• **Directions**: Retype each line exactly as it stands, beginning at the first line of the material and finishing with the line that contains "Task: Click password".

• **Information shown**:

# # # # #

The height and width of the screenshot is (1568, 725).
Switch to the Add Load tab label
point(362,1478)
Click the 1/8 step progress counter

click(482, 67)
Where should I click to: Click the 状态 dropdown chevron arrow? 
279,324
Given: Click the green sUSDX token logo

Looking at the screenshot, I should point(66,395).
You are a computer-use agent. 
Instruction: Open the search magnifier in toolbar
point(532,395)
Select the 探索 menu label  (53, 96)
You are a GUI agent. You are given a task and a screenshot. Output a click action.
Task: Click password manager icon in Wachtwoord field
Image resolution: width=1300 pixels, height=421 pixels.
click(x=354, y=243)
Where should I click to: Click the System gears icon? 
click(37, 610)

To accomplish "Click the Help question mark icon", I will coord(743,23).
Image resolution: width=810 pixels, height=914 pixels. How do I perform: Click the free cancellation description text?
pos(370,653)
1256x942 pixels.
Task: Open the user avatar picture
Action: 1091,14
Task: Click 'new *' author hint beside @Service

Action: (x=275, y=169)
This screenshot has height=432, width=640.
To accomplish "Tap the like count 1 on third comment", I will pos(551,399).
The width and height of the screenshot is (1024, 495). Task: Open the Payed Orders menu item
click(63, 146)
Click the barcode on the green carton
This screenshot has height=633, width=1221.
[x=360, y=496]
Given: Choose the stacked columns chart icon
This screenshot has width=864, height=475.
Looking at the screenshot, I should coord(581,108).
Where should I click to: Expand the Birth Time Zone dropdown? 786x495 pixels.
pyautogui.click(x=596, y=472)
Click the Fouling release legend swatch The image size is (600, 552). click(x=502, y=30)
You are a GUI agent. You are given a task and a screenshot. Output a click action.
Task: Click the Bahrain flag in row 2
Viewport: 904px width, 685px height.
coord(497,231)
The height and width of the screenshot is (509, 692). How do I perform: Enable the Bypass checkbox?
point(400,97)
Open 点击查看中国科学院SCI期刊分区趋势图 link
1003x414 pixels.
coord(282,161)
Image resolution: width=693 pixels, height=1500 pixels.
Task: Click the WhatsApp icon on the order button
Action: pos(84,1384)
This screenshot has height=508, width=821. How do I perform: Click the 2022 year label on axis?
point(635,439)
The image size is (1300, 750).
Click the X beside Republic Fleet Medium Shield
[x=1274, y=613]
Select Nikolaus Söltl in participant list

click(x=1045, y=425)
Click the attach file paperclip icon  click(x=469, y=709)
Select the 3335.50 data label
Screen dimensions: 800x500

# # # # #

• **Completed task**:
The height and width of the screenshot is (1568, 725).
Switch to the Add Load tab label
point(362,1478)
Click the 1/8 step progress counter

click(482, 67)
Where should I click to: Click the 状态 dropdown chevron arrow? 
279,324
Given: Click the green sUSDX token logo

Looking at the screenshot, I should point(66,395).
You are a computer-use agent. 
Instruction: Open the search magnifier in toolbar
point(532,395)
Select the 探索 menu label  (53, 96)
You are a GUI agent. You are given a task and a screenshot. Output a click action.
Task: Click password manager icon in Wachtwoord field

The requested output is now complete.